Should you write some kind of a farewell to Solzhenistyn, John? You wrote one for George Carlin, and you certainly like him more, if it’s possible to prefer a psychotically brave novelist embedded in a totalitarian culture to a stand-up comedian hybrid of a class clown and social critic. But if you write one for Aleksandhr Solzhenitsyn, then that’s a precedent. Writing for Carlin was kind of goofy and kind of okay. You can do anything once. Do it twice, and a pattern is expected.
You can’t write obituaries for every person you’ve ever liked and never met, especially because as time passes people you’ve loved and actually known will drop and then you’ll be stuck with the problem of whether you should tell an audience of strangers about your departed and less remarkable best friend, because even if he’s less accomplished in the market of ideas and global identities, won’t he be worth more to you than the famous or somewhat famous dead people you’ve written about? Likely more important than all of them combined? At least on the day of impact. For all your attempts to become a smarter man, would you not trade Solzhenitsyn’s One Day in the Life of Ivan Denisovich, a devastatingly great novel that carved you off a slice of life in gulags you’ve still yet to fully digest, for one more day with Dan Loden, a fine man of whom no one reading this has ever heard?

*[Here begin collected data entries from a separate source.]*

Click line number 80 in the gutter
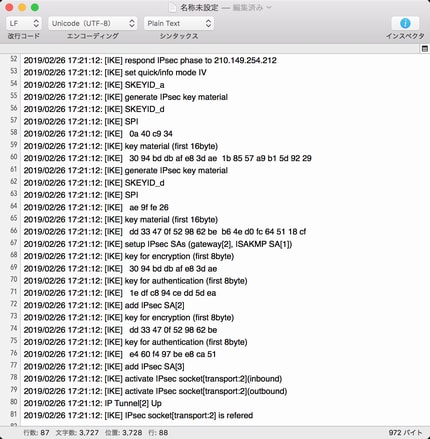 click(13, 402)
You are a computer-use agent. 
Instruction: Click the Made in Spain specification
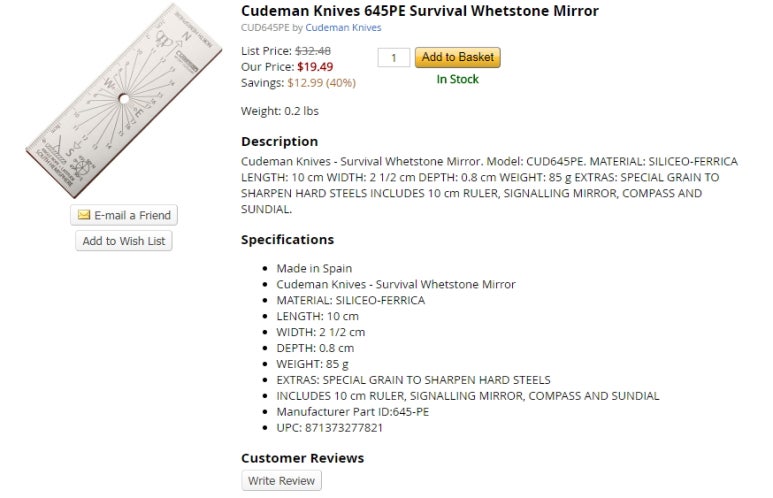coord(314,268)
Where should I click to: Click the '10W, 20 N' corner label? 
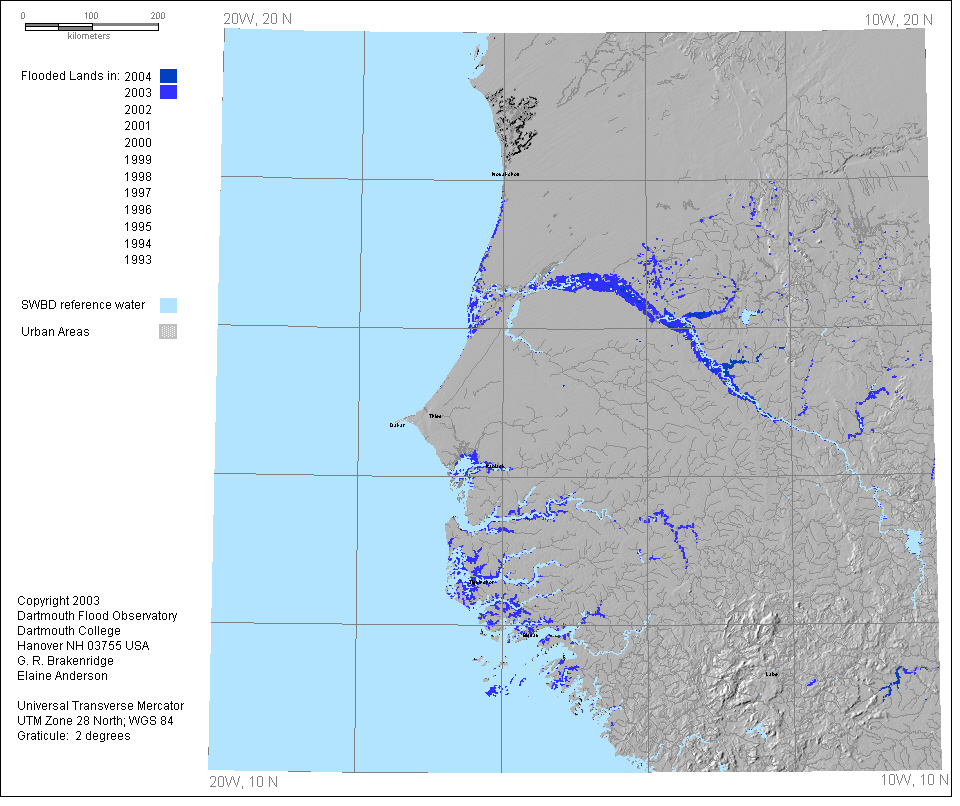pos(898,19)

And let’s be even more intellectually honest, John: you had to look up how to spell “Solzhenitsyn.” You’ve only read one of his books, even if his passing has tempted you to buy the whole catalog. And while you admire his mind and his boldness against Stalinism, when you realized he’d written over a dozen somewhat pricey things, you were trying to rationalize a purchase of only six – and true to your mental caliber, you caught yourself trying to divine the best by their titles rather than reviews or content.

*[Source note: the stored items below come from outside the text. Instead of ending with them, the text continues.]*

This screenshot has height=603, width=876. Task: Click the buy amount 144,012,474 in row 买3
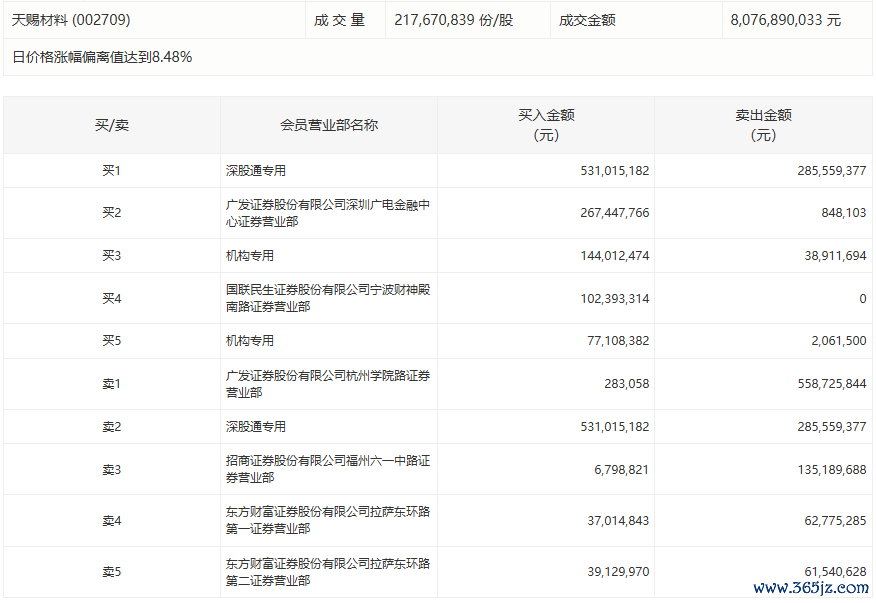[x=614, y=256]
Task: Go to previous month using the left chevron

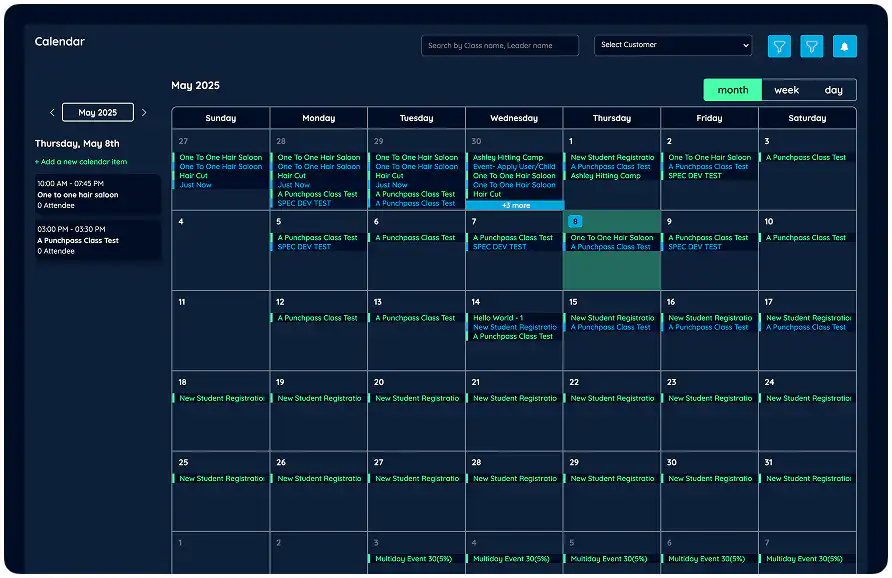Action: coord(52,112)
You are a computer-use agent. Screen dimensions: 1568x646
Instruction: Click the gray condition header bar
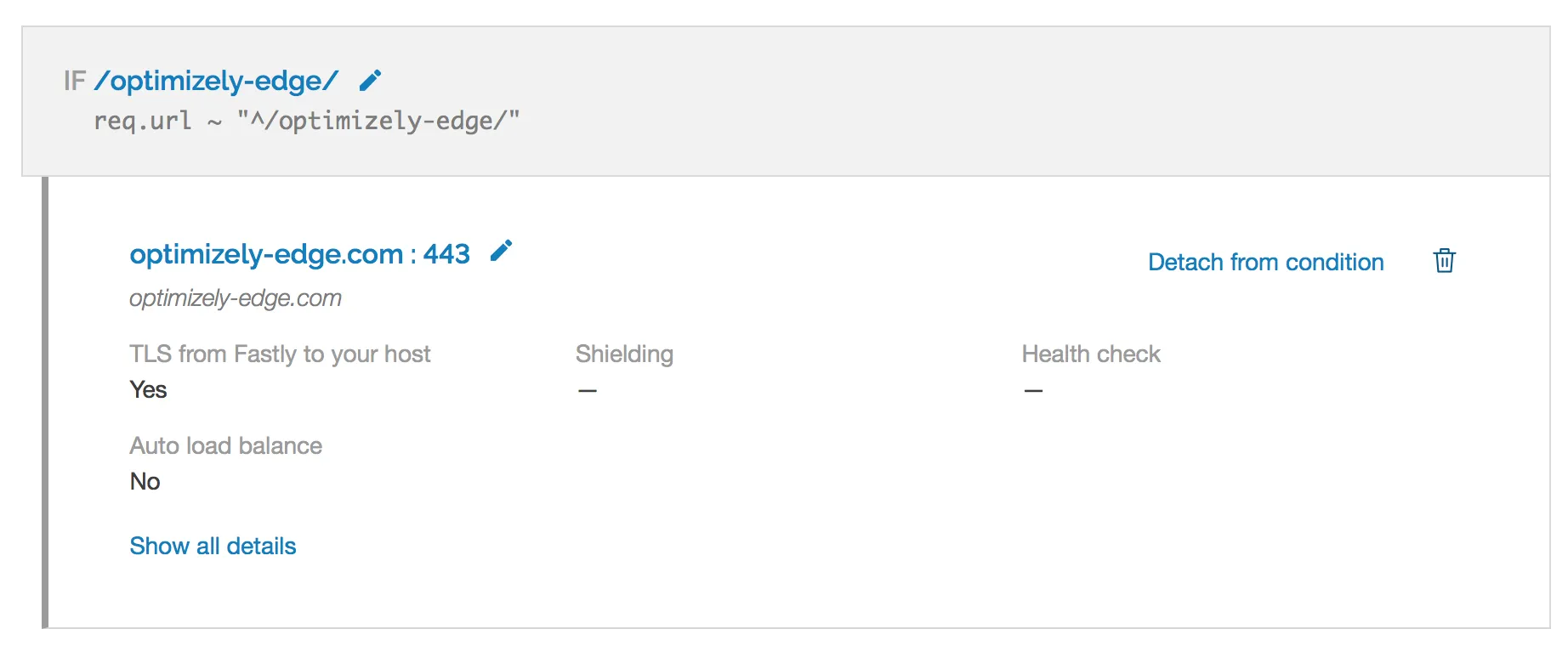tap(786, 101)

Yet you do feel strongly for this man and this writer. His is the first author’s death that sent you to the library (and Amazon.com), spurring you to read the works of the recently deceased. Ken Kesey and Kurt Vonnegut didn’t do that to you, and the cultural event of a notable author’s death giving people rise to read his works is something that a part of you has been dying to join. Weren’t you disappointed when Vonnegut dying didn’t make you want to pick up Slaughterhouse Five? So this departed stranger has a particular saliency, because he’s a writer who dug deep with humanitarian characterization, ruthless honesty about an atrocious system of government, and a tone that jumped across the translation and forced you to read that whole book in one day. How many literary books have you read in a single day? Ironic, maybe, but you miss him already because you wanted more of that despite never getting around to reading any of his other books.

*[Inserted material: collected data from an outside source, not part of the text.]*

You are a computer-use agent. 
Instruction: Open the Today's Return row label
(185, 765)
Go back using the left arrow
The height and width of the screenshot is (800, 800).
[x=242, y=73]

But that doesn’t solve the problem that if you eulogize Solzhenitsyn here, if you type it up, and if you put it on that site, then you’ll have to install an Obituary tab on the sidebar. The deaths of real people, who are posthumously discussed enough in every major newspaper in the country, will rack up like so many points, like so many undrawn cartoons and dialogues between strange people. Do you want that?
And do you want to wake up in a few years and find Stephen King, Kenneth Miller or Terry Pratchett has died, and feel yourself obligated to write about them? King you can swing; you’ll probably write a micro-horror story about a surreal absurd demise for a man who’ll probably pass on natural causes. It’ll be funny. But maybe Pratchett’s won’t be. Maybe Bill Clinton’s won’t be. And once you’ve written about the lives of Aleksandr Solzhenitsyn, Terry Pratchett and Bill Clinton, how do you remain silent about your mother? You can’t and you won’t.
So don’t eulogize him. Let people go read his works for themselves. Go read him yourself while they’re at it.